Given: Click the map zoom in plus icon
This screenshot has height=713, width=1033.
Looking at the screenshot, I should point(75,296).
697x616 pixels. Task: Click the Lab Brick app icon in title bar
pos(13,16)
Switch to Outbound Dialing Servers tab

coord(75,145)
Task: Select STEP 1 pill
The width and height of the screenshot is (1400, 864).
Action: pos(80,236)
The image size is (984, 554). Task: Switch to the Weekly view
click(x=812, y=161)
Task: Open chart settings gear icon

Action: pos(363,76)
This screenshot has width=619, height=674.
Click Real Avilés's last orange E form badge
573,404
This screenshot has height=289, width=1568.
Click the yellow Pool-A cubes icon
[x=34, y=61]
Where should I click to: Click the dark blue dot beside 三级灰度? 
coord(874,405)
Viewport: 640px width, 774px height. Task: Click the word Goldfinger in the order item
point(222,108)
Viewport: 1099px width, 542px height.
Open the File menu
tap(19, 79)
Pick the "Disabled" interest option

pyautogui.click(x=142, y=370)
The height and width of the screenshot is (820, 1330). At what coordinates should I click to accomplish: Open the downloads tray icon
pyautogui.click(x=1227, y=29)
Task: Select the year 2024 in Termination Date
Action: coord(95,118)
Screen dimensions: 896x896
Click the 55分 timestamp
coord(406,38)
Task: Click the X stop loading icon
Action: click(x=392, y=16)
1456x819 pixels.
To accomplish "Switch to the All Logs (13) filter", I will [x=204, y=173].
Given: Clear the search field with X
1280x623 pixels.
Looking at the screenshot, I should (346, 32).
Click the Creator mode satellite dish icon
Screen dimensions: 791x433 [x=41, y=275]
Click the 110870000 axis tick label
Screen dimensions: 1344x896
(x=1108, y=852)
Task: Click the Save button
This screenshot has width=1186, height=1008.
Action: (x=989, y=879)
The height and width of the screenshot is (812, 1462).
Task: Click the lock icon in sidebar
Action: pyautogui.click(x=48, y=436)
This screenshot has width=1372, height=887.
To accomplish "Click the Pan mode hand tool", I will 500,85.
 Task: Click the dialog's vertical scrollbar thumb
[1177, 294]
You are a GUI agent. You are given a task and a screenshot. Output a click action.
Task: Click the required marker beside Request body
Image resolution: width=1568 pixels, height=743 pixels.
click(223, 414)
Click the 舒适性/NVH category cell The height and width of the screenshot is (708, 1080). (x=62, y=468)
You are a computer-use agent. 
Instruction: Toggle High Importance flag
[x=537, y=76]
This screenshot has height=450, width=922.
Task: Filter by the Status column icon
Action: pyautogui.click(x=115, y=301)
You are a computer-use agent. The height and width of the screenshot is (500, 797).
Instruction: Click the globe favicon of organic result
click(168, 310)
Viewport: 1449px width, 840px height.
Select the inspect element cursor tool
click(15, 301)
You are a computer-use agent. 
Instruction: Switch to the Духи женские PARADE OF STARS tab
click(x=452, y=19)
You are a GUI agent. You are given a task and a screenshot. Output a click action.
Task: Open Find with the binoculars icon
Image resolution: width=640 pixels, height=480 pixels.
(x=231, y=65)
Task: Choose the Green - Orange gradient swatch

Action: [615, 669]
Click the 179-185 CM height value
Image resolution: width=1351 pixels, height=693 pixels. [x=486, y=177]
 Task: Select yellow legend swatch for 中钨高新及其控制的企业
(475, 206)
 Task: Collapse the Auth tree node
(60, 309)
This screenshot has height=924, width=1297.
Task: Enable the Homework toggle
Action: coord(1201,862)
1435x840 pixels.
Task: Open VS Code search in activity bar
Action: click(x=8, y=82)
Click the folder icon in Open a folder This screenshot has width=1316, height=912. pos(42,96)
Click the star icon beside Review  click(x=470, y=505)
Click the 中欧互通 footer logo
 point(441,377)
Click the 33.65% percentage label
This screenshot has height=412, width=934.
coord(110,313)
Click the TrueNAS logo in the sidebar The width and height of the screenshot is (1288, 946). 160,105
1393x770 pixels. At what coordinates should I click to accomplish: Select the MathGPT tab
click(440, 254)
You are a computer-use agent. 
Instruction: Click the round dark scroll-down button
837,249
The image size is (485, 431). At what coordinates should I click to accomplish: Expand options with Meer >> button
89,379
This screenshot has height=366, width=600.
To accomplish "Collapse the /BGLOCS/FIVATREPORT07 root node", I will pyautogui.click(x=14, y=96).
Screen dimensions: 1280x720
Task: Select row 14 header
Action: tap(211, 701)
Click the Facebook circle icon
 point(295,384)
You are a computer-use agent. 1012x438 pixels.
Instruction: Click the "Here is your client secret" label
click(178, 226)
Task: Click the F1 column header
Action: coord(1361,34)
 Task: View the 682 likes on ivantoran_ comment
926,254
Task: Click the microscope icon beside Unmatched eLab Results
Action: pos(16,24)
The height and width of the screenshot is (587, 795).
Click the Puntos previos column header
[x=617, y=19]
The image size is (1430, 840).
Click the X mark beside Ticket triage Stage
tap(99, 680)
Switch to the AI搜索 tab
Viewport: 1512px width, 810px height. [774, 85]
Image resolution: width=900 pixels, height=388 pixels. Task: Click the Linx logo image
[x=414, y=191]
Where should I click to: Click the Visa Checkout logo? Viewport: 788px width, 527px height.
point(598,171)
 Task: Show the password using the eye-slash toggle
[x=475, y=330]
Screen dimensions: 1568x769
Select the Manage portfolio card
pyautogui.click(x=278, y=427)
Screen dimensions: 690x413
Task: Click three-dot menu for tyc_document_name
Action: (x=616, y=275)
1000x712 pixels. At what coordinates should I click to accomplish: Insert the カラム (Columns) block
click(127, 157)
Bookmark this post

## WRITTEN REQUEST
Render the entries as a Markdown table with the columns "Row" and "Content," starting at the line that contains "Click the TrueNAS" and ending at the final line of the entries, with both ends included. Give each line its own numbered row and leave out blank lines.

## SOLUTION TO THE EXERCISE
| Row | Content |
|---|---|
| 1 | Click the TrueNAS logo in the sidebar The width and height of the screenshot is (1288, 946). 160,105 |
| 2 | 1393x770 pixels. At what coordinates should I click to accomplish: Select the MathGPT tab |
| 3 | click(440, 254) |
| 4 | You are a computer-use agent.  |
| 5 | Instruction: Click the round dark scroll-down button |
| 6 | 837,249 |
| 7 | The image size is (485, 431). At what coordinates should I click to accomplish: Expand options with Meer >> button |
| 8 | 89,379 |
| 9 | This screenshot has height=366, width=600. |
| 10 | To accomplish "Collapse the /BGLOCS/FIVATREPORT07 root node", I will pyautogui.click(x=14, y=96). |
| 11 | Screen dimensions: 1280x720 |
| 12 | Task: Select row 14 header |
| 13 | Action: tap(211, 701) |
| 14 | Click the Facebook circle icon |
| 15 |  point(295,384) |
| 16 | You are a computer-use agent. 1012x438 pixels. |
| 17 | Instruction: Click the "Here is your client secret" label |
| 18 | click(178, 226) |
| 19 | Task: Click the F1 column header |
| 20 | Action: coord(1361,34) |
| 21 |  Task: View the 682 likes on ivantoran_ comment |
| 22 | 926,254 |
| 23 | Task: Click the microscope icon beside Unmatched eLab Results |
| 24 | Action: pos(16,24) |
| 25 | The height and width of the screenshot is (587, 795). |
| 26 | Click the Puntos previos column header |
| 27 | [x=617, y=19] |
| 28 | The image size is (1430, 840). |
| 29 | Click the X mark beside Ticket triage Stage |
| 30 | tap(99, 680) |
| 31 | Switch to the AI搜索 tab |
| 32 | Viewport: 1512px width, 810px height. [774, 85] |
| 33 | Image resolution: width=900 pixels, height=388 pixels. Task: Click the Linx logo image |
| 34 | [x=414, y=191] |
| 35 | Where should I click to: Click the Visa Checkout logo? Viewport: 788px width, 527px height. |
| 36 | point(598,171) |
| 37 |  Task: Show the password using the eye-slash toggle |
| 38 | [x=475, y=330] |
| 39 | Screen dimensions: 1568x769 |
| 40 | Select the Manage portfolio card |
| 41 | pyautogui.click(x=278, y=427) |
| 42 | Screen dimensions: 690x413 |
| 43 | Task: Click three-dot menu for tyc_document_name |
| 44 | Action: (x=616, y=275) |
| 45 | 1000x712 pixels. At what coordinates should I click to accomplish: Insert the カラム (Columns) block |
| 46 | click(127, 157) |
| 47 | Bookmark this post |